Advent is a season that teaches us how to wait faithfully in a world that does not feel stable. We light candles while headlines grow darker, we sing of hope while grief remains close at hand, and we confess that Christ will come again even as chaos seems to multiply around us. Into that tension, the reading from Book of Revelation 9:11–21 speaks with unsettling honesty. It does not soften the reality of judgment, nor does it minimize the destructive power of evil. Instead, it reminds us that history is not spiraling out of control; it is moving toward an assured destiny under the sovereign hand of God.

The key verse names a terrifying figure: “They had as king over them the angel of the bottomless pit, whose name in Hebrew is Abaddon, and in Greek he is called Apollyon.” Both names carry the meaning “destroyer.” Scripture is unflinching here. Evil is not imaginary, symbolic, or harmless. It seeks destruction, chaos, and despair. Advent does not deny this darkness; it places a greater light beside it. The coming of Christ is God’s decisive answer to destruction, not by ignoring it, but by overcoming it. Revelation reminds us that forces of ruin may roar for a time, but they are neither ultimate nor eternal.

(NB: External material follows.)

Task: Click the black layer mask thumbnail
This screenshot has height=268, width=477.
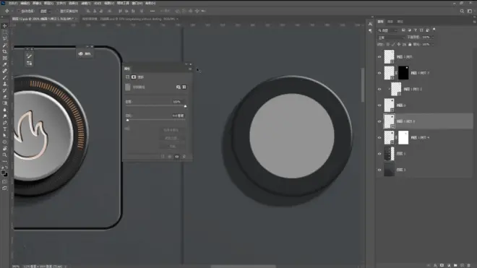Action: (403, 73)
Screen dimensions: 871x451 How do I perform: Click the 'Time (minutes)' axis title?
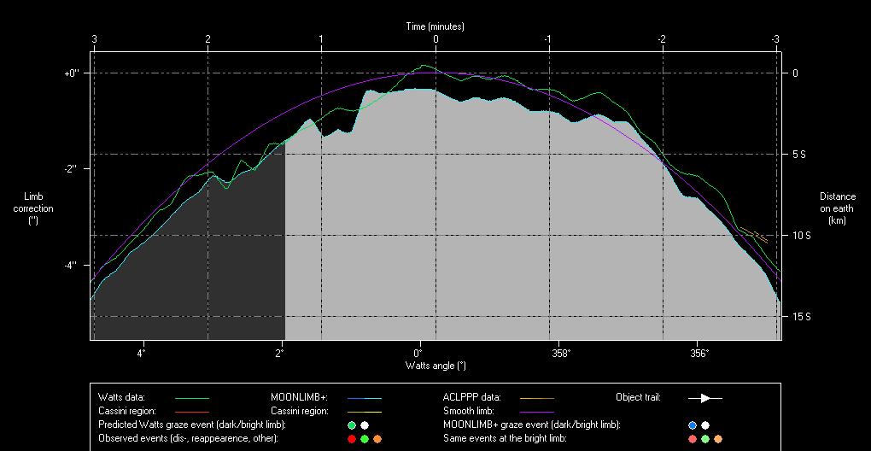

William Bradbury’s hymn “The Solid Rock” captures this truth in language meant to be sung when fear presses in. “My hope is built on nothing less than Jesus’ blood and righteousness.” That line alone confronts one of our deepest spiritual temptations: the instinct to trust what feels stable rather than what is truly secure. The “sweetest frame”—our emotions, circumstances, or personal resolve—will always shift. Advent teaches us to anchor hope not in what we see forming around us, but in what God has already established in Christ. When darkness veils His lovely face, faith does not panic; it rests.

Revelation’s visions of judgment are not given to frighten believers into paralysis, but to steady them in truth. God has not forgotten His promises. He has not lost track of His people. He knows each one perfectly and is actively preparing them for the day when Christ will return and gather them to Himself. The same book that speaks of Abaddon and destruction also declares, later, the triumph of Christ over the Beast and the False Prophet. Evil is loud, but it is not victorious. The cross and resurrection have already secured the outcome. What remains is the unfolding of what God has promised.

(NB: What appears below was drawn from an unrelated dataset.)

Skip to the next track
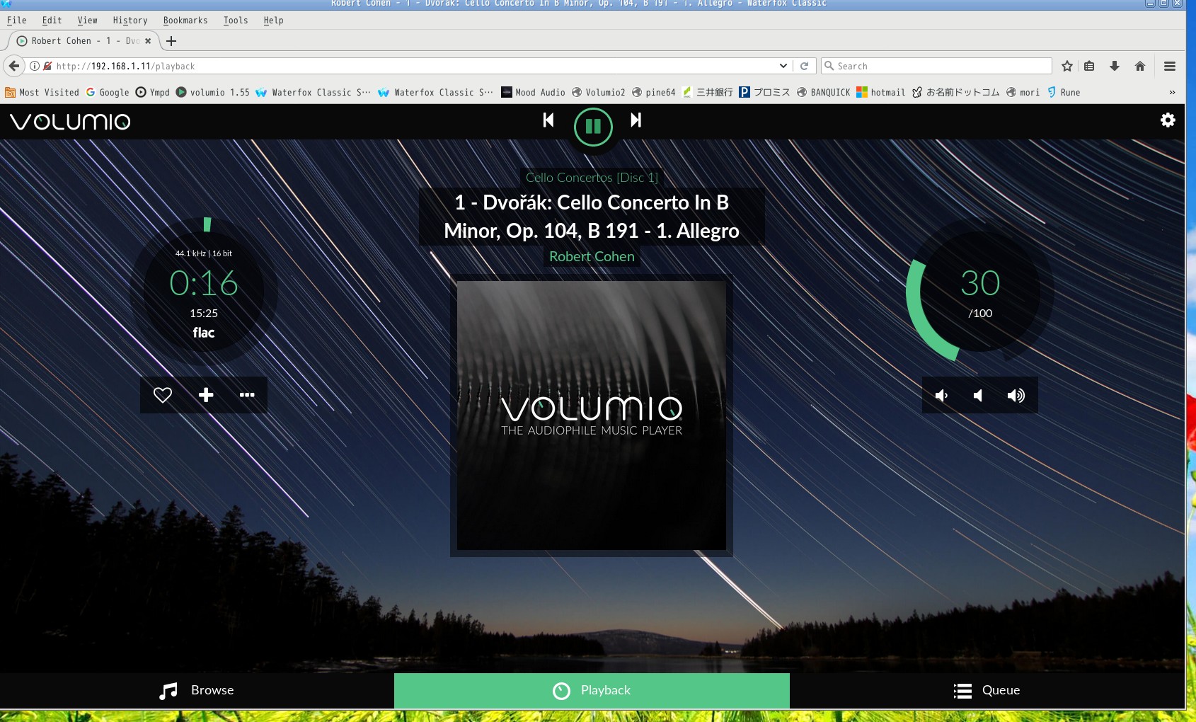The width and height of the screenshot is (1196, 722). click(636, 120)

Advent sharpens this perspective by reminding us that Christ came once in humility and will come again in glory. The first coming assures us that God enters suffering rather than observing it from a distance. The second coming assures us that suffering will not have the final word. Between those two comings, believers live with a dual awareness: realism about the brokenness of the world and confidence in the reign of Christ. Revelation does not invite us to speculate endlessly about timelines; it calls us to trust deeply in the King who stands above them.

This is why discouragement, though understandable, is not our destiny. We grieve honestly, but we do not despair. We see injustice clearly, but we do not surrender to cynicism. The surest place to be found is not in predicting events or controlling outcomes, but in the care of God’s Son. Jesus is not only our future hope; He is our present help. He is the Rock beneath our feet when everything else feels like sinking sand. Advent faith learns to walk steadily even when the ground trembles.

The closing prayer of the reflection captures the heart of Christian confidence: God is both future hope and present help. Victory is not postponed until Christ’s return; it is lived now through trust, obedience, and perseverance. Revelation’s stark imagery ultimately serves this purpose—to pull our gaze away from fear-driven reactions and re-center it on the unchanging faithfulness of God. In a world of turmoil and grief, assurance is not found in denial, but in alignment with the One who reigns.

On Second Thought

At first glance, it seems strange—almost contradictory—that a passage as severe as Revelation 9 would be paired with a hymn of assurance and an Advent hope. Why speak of destroyers when we are longing for a Savior? Why confront judgment when we are waiting for light? On second thought, that tension may be exactly the point. Advent is not sentimental optimism; it is resilient hope formed in the presence of real darkness. By naming the destroyer, Scripture strips evil of its disguise and limits its authority. Abaddon has a name, but he is not the Name above all names. Destruction is real, but it is not reigning.

The paradox is this: the clearer Scripture becomes about the depth of evil, the firmer our footing becomes in Christ. When we stop pretending the world is stable, we are finally ready to rest on what truly is. Advent does not ask us to ignore the storm; it teaches us where to anchor when the storm comes. The destroyer exposes the fragility of everything that is not Christ, and in doing so, quietly points us back to the only foundation that holds. Assurance is not naïveté; it is clarity shaped by trust. And sometimes, it takes the hardest passages of Scripture to remind us just how solid the Rock truly is.